**Stored data:**
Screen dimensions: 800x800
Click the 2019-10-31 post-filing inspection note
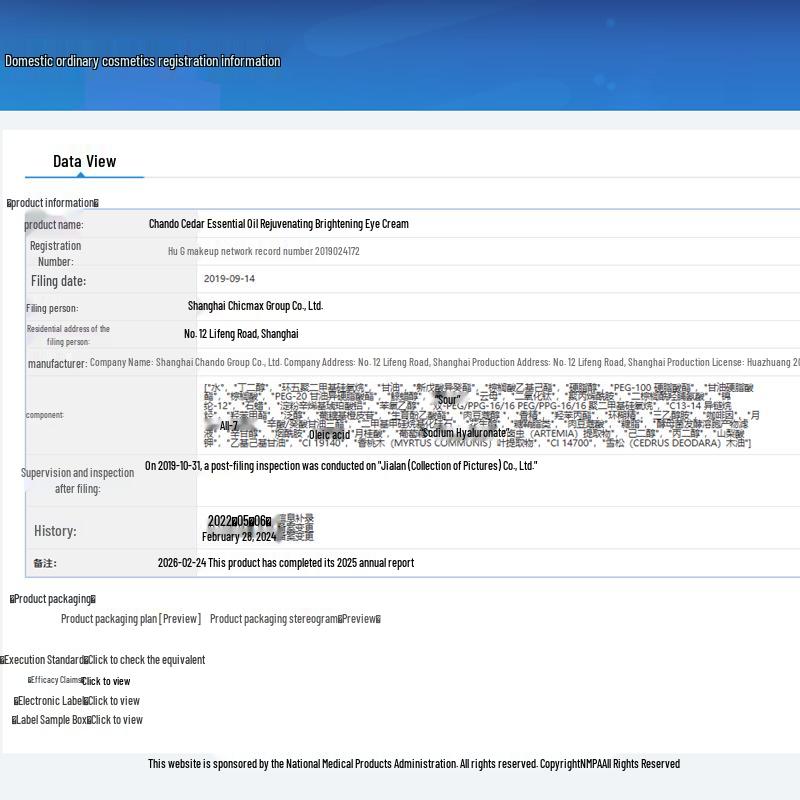point(341,466)
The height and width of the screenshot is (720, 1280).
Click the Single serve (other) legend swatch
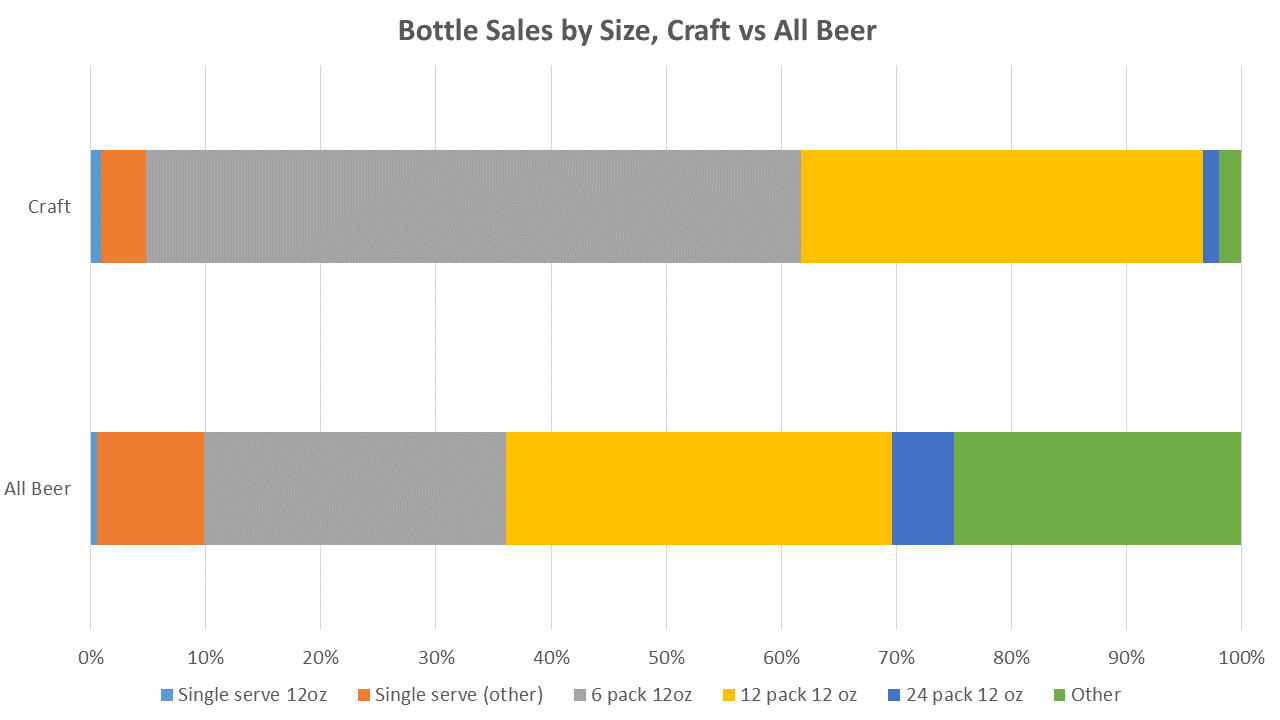[x=363, y=695]
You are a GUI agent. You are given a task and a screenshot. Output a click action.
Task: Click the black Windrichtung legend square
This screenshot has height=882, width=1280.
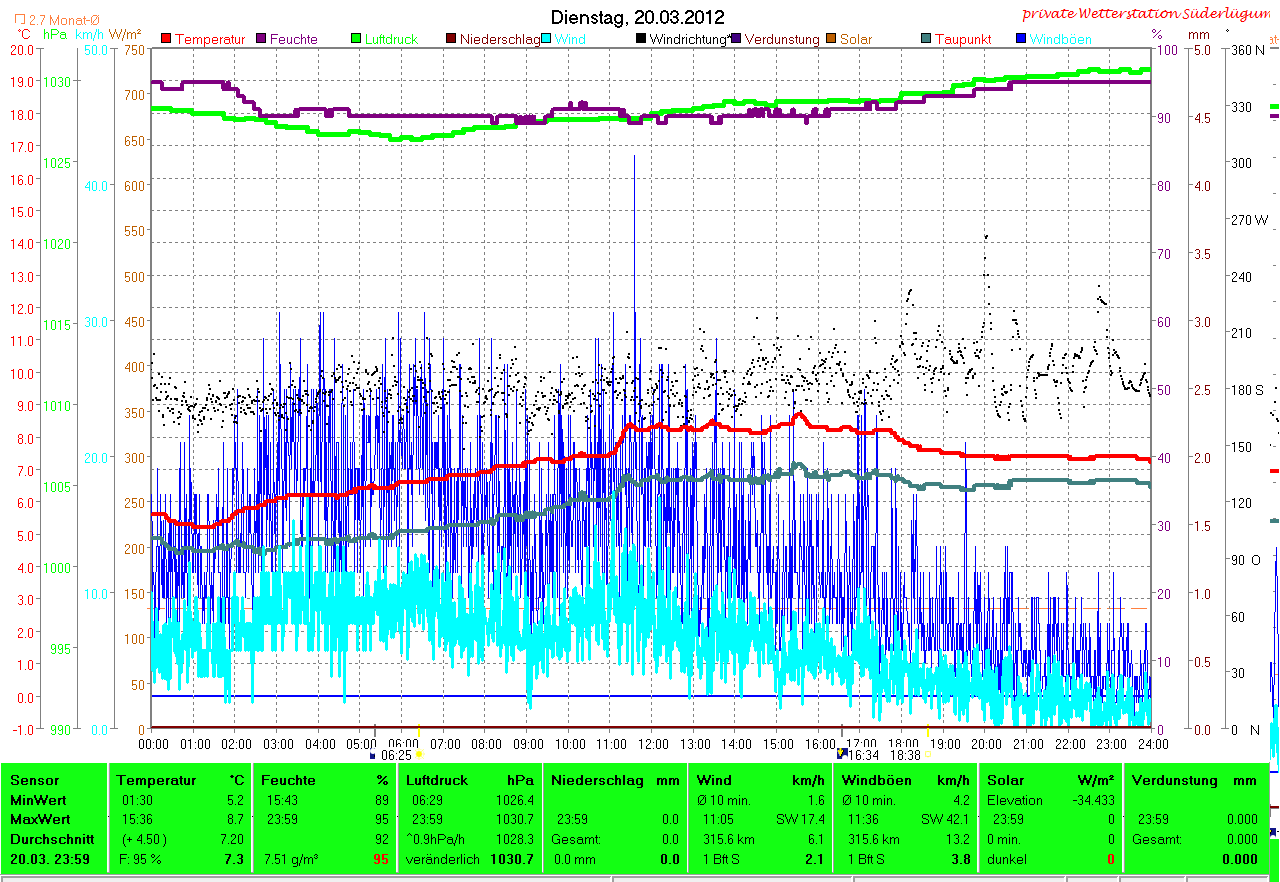click(x=641, y=39)
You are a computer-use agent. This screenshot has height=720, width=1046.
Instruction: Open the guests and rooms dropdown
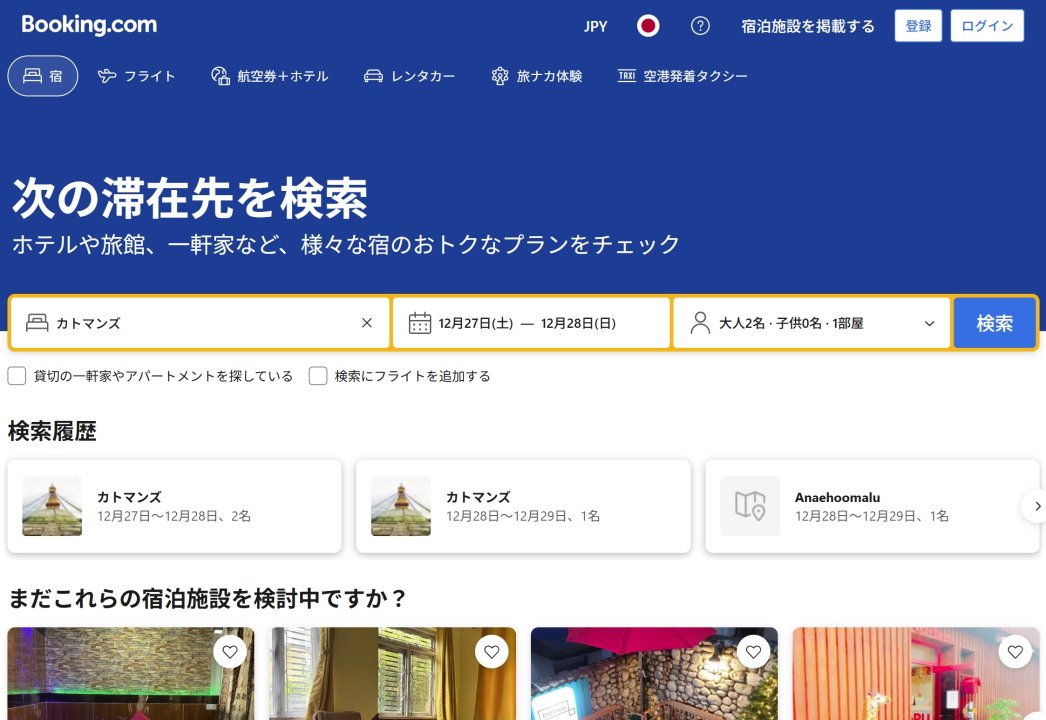812,322
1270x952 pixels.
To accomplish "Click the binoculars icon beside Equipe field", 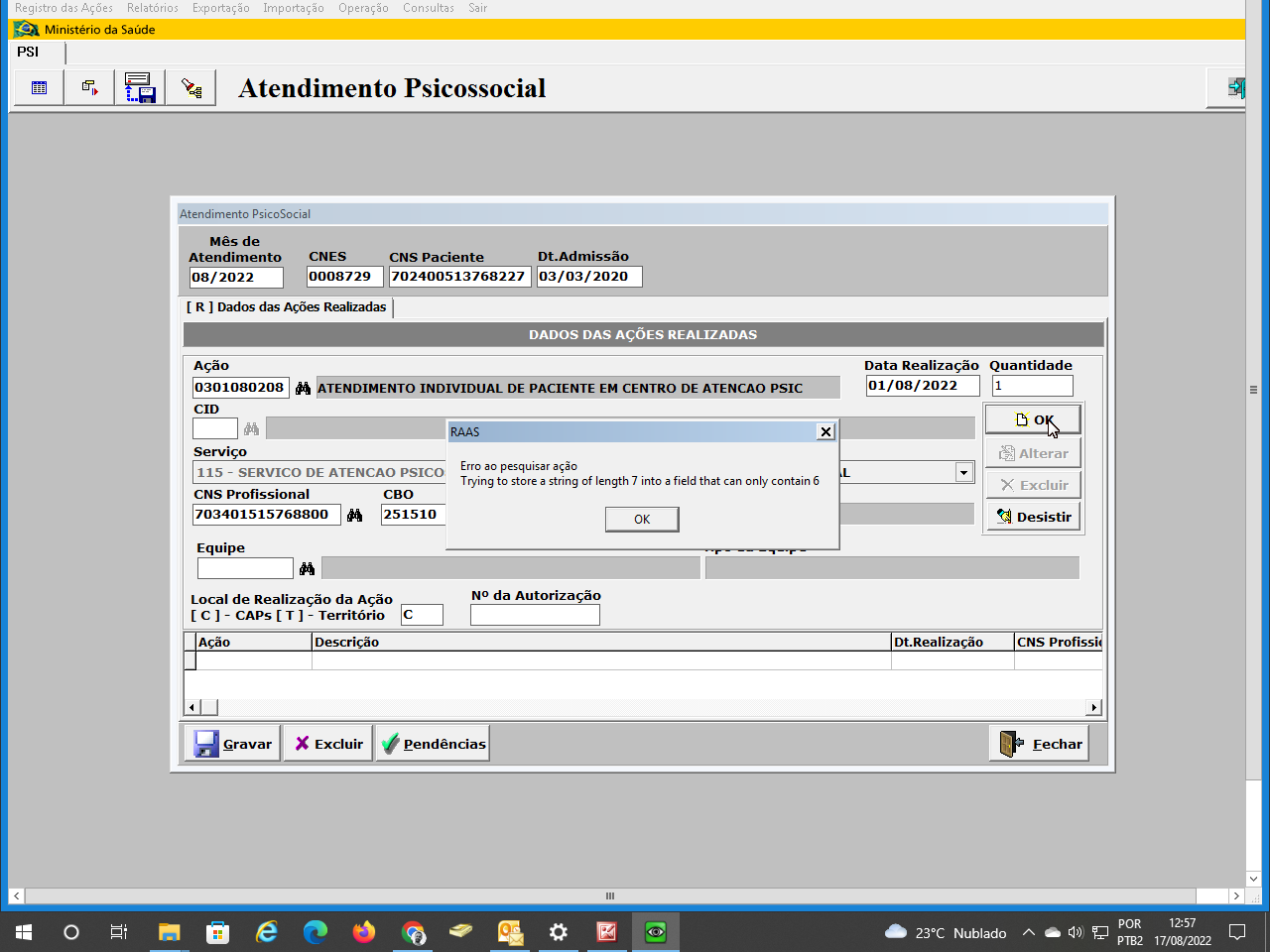I will coord(307,568).
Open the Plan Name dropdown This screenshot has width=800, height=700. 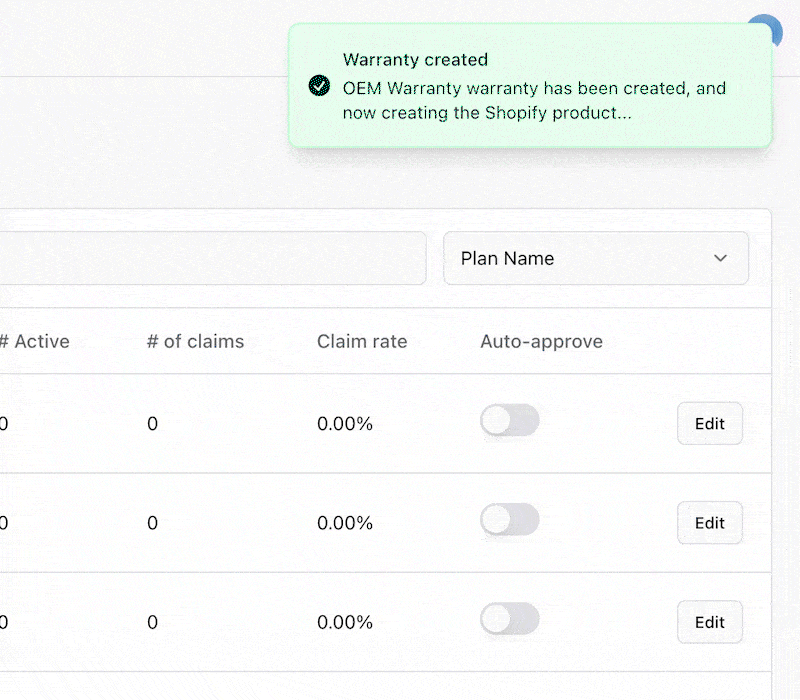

**WORK TO BE COMPLETED:** Among the records above, which lines hold the word "agent"? Copy each one.

**THE COMPLETED TASK:**
You are a GUI agent. You are given a task and a screenshot. Output a click action.
You are a computer-use agent. This screenshot has height=720, width=1046.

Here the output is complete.